◆ Reading passage:
= Beginning of Section =
= Skoda (barquentine) =

Canadian sailing vessel built in 1893

Skoda was a barquentine built in Kingsport, Nova Scotia in 1893 by shipbuilder Ebenezer Cox, marking the end of an era as the last vessel built by Cox and the last large vessel built in Kingsport.

== Background ==
Skoda, a 658-ton barquentine, was built in Kingsport, Nova Scotia, designed by veteran master shipbuilder Ebenezer Cox. The barquentine marked the end of his thirty-year shipbuilding career, and was also the last deep sea vessel built and launched in Kingsport, bringing the shipbuilding era to a close at a yard that built some of the largest sailing ships in Canada.

Skoda was commissioned for C. Rufus Burgess of Wolfville, Nova Scotia, who was the largest builder and owner of ships in the area. The vessel was named a patent medicine factory in Wolfville, also owned by Burgess. Skoda was launched on June 1, 1893. She loaded lumber at nearby Parrsboro after the launch for a maiden voaye to the west of England.

== Shipbuilder ==
In his time, Ebenezer Thomas Cox (b. 19 Dec 1828, d. 8 Sept 1916) was one of the leading shipbuilders. He spent thirty years as designer and master builder at the shipyard in Kingsport. He built thirty ships during this span, with his ships averaging at 1,000 tons each. Cox died in Kingsport, Nova Scotia in 1916 at the age of eighty-eight years.

== Later Use ==
Burgess owned the barquentine until 1900 when the Barquentine Skoda Company, Limited of Wolfville, Nova Scotia took ownership. In 1912, the Skoda was sold to Lester Ashley Rodden of Mobile, Alabama and was registered at that port in 1915.
= End of Section =
◆ Data supplied:
= Beginning of Section =
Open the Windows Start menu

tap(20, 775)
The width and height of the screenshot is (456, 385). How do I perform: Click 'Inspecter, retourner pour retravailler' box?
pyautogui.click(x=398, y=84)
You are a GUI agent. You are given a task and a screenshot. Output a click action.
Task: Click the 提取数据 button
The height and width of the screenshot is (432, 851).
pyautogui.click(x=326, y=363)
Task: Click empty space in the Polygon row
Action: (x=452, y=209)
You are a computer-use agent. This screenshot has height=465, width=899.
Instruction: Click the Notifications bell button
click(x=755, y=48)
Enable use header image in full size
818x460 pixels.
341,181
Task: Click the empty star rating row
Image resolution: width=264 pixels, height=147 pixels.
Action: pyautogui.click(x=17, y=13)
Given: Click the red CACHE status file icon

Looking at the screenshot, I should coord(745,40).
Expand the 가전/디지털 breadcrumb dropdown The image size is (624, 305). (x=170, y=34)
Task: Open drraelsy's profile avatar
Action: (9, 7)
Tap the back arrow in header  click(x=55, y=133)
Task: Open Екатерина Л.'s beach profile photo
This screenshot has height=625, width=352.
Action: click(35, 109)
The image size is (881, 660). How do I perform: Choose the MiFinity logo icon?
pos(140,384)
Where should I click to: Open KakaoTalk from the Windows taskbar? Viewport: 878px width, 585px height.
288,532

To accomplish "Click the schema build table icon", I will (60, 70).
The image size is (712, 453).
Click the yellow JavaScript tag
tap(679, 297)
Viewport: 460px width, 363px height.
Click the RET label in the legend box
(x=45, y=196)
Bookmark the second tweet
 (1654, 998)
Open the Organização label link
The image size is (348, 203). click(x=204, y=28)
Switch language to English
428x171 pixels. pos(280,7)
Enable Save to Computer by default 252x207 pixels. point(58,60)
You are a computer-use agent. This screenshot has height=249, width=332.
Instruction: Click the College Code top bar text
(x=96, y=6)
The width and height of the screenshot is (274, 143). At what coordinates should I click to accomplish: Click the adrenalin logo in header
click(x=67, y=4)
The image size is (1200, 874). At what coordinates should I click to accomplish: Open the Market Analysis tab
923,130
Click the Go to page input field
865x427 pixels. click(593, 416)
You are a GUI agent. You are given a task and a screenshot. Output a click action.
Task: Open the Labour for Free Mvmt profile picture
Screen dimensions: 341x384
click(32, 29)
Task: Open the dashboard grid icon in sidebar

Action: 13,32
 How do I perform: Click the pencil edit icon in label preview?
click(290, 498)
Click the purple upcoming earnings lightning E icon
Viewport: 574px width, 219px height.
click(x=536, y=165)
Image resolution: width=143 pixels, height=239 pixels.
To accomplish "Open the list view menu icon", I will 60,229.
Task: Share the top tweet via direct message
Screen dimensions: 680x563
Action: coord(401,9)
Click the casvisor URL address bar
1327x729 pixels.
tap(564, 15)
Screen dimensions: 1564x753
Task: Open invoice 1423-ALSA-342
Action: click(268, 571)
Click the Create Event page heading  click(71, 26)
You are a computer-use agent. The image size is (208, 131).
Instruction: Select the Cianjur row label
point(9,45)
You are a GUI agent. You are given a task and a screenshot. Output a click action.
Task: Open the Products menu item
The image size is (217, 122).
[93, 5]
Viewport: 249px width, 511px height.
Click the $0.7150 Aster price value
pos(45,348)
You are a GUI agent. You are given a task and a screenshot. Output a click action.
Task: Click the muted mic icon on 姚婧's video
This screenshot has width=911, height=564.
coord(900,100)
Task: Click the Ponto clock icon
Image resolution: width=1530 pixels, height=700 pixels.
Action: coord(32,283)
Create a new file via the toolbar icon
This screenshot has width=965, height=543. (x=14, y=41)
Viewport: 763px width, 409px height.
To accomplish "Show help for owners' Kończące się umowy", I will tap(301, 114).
= End of Section =
◆ Action item A: Quote the article on the barquentine Skoda from "Canadian sailing vessel" to "built in Kingsport.".
◆ Action item B: According to the article on the barquentine Skoda, on what date was the vessel launched?
The lines have nothing to do with the article on the barquentine Skoda.

◆ Reply A:
Canadian sailing vessel built in 1893

Skoda was a barquentine built in Kingsport, Nova Scotia in 1893 by shipbuilder Ebenezer Cox, marking the end of an era as the last vessel built by Cox and the last large vessel built in Kingsport.

◆ Reply B: June 1, 1893